==== EXTRACTED RECORDS ====
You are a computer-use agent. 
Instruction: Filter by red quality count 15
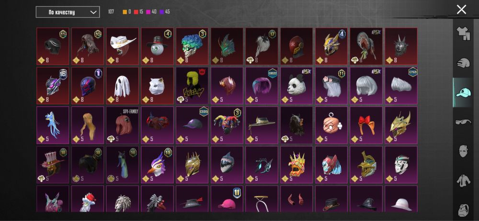click(x=138, y=12)
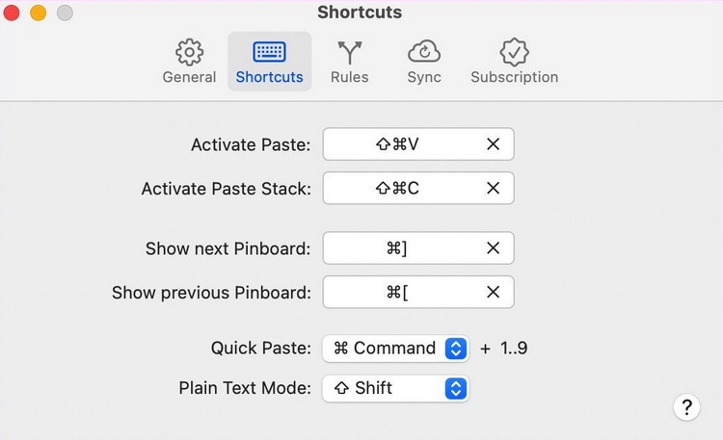This screenshot has width=723, height=440.
Task: Click the Quick Paste dropdown arrow stepper
Action: pos(456,349)
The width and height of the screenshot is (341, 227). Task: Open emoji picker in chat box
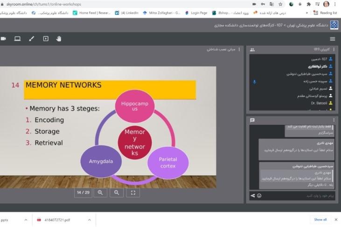(259, 195)
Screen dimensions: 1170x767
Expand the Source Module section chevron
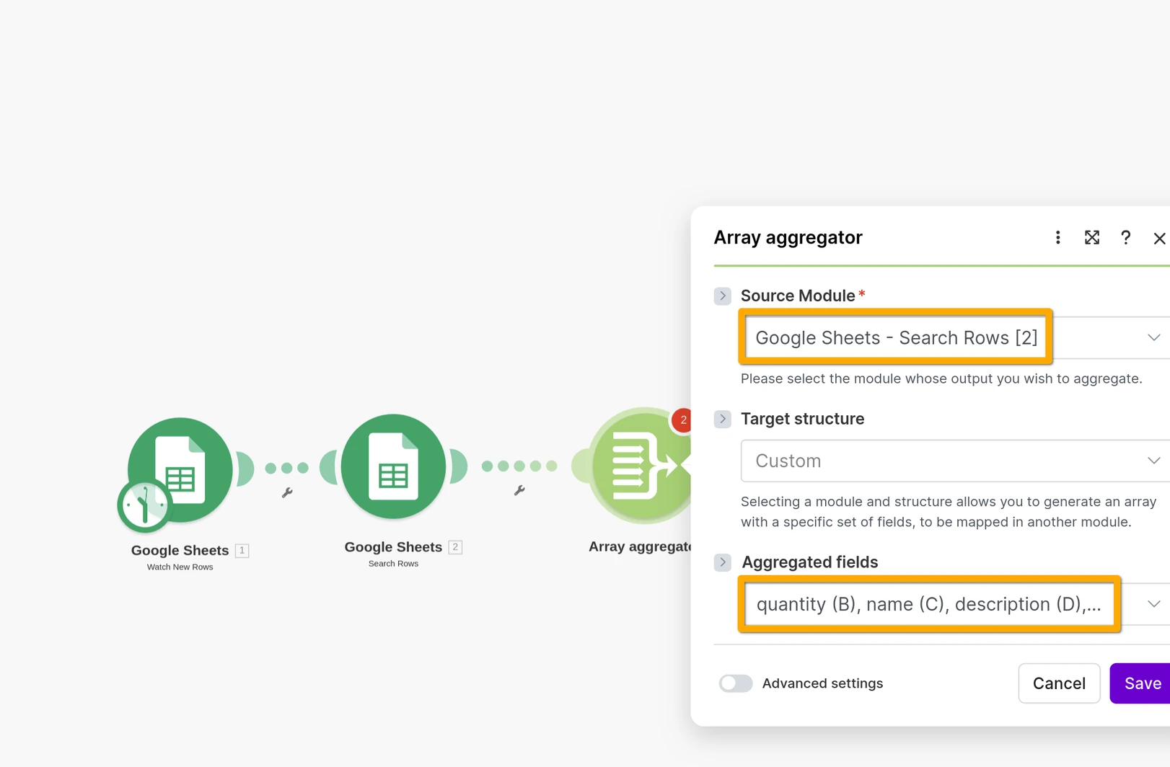point(722,296)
====
§ EXERCISE GOAL:
Render the rows above as a Markdown table with the columns Row and Line text, putting the row number under Row and that line under Line text. Skip blank lines, include every row, and leave the pictures out.

§ COMPLETE ANSWER:
| Row | Line text |
|---|---|
| 1 | You are a computer-use agent.  |
| 2 | Instruction: Filter by red quality count 15 |
| 3 | click(x=138, y=12) |
| 4 | This screenshot has width=723, height=440. |
| 5 | Task: Click the Quick Paste dropdown arrow stepper |
| 6 | Action: pos(456,349) |
| 7 | The width and height of the screenshot is (341, 227). Task: Open emoji picker in chat box |
| 8 | (259, 195) |
| 9 | Screen dimensions: 1170x767 |
| 10 | Expand the Source Module section chevron |
| 11 | point(722,296) |